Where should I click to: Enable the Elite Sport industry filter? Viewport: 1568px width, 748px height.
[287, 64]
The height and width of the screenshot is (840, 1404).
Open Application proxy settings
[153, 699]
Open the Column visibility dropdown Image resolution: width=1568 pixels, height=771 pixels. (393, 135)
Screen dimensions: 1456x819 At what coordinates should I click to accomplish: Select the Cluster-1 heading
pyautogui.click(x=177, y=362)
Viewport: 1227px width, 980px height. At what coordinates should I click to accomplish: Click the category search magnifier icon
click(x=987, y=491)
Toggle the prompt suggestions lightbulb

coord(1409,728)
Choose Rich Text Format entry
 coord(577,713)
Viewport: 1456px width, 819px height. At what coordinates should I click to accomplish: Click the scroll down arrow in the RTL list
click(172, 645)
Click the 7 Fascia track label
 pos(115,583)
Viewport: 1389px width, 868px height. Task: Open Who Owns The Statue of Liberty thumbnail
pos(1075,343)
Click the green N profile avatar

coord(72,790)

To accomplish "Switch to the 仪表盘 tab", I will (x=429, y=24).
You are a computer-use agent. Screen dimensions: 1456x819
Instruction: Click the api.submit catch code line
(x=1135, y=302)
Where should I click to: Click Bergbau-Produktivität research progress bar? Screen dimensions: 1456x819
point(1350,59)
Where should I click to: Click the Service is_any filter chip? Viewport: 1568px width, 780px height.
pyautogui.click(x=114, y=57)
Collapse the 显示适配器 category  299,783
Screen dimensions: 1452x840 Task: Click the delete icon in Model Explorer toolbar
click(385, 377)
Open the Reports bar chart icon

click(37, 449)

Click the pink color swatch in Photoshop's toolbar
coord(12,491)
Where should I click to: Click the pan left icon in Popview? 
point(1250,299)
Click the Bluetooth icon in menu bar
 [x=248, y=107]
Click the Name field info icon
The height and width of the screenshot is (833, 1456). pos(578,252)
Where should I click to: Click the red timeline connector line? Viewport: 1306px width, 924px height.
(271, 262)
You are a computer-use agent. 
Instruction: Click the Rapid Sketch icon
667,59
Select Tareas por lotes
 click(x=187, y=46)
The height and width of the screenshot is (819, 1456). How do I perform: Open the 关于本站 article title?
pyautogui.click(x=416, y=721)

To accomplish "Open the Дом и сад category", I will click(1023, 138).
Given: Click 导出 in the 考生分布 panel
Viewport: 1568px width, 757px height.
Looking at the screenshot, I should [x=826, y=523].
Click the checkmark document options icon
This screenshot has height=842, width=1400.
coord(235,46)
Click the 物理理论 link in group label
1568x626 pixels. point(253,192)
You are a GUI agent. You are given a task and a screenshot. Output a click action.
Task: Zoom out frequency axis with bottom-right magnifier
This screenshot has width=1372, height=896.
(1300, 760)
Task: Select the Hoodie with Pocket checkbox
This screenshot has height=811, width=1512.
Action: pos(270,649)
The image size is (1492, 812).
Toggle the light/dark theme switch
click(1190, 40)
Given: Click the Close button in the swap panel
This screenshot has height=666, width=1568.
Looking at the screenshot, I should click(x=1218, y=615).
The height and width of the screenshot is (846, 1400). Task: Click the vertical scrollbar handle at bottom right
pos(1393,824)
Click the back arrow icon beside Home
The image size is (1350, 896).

**Task to complete:** Everything from the line with "Click the pink" through the line with "Given: Click 导出 in the 考生分布 panel" in the listing above must be retyped exactly, with nothing added.

**Output for this task:**
Click the pink color swatch in Photoshop's toolbar
coord(12,491)
Where should I click to: Click the pan left icon in Popview? 
point(1250,299)
Click the Bluetooth icon in menu bar
 [x=248, y=107]
Click the Name field info icon
The height and width of the screenshot is (833, 1456). pos(578,252)
Where should I click to: Click the red timeline connector line? Viewport: 1306px width, 924px height.
(271, 262)
You are a computer-use agent. 
Instruction: Click the Rapid Sketch icon
667,59
Select Tareas por lotes
 click(x=187, y=46)
The height and width of the screenshot is (819, 1456). How do I perform: Open the 关于本站 article title?
pyautogui.click(x=416, y=721)

To accomplish "Open the Дом и сад category", I will click(1023, 138).
Given: Click 导出 in the 考生分布 panel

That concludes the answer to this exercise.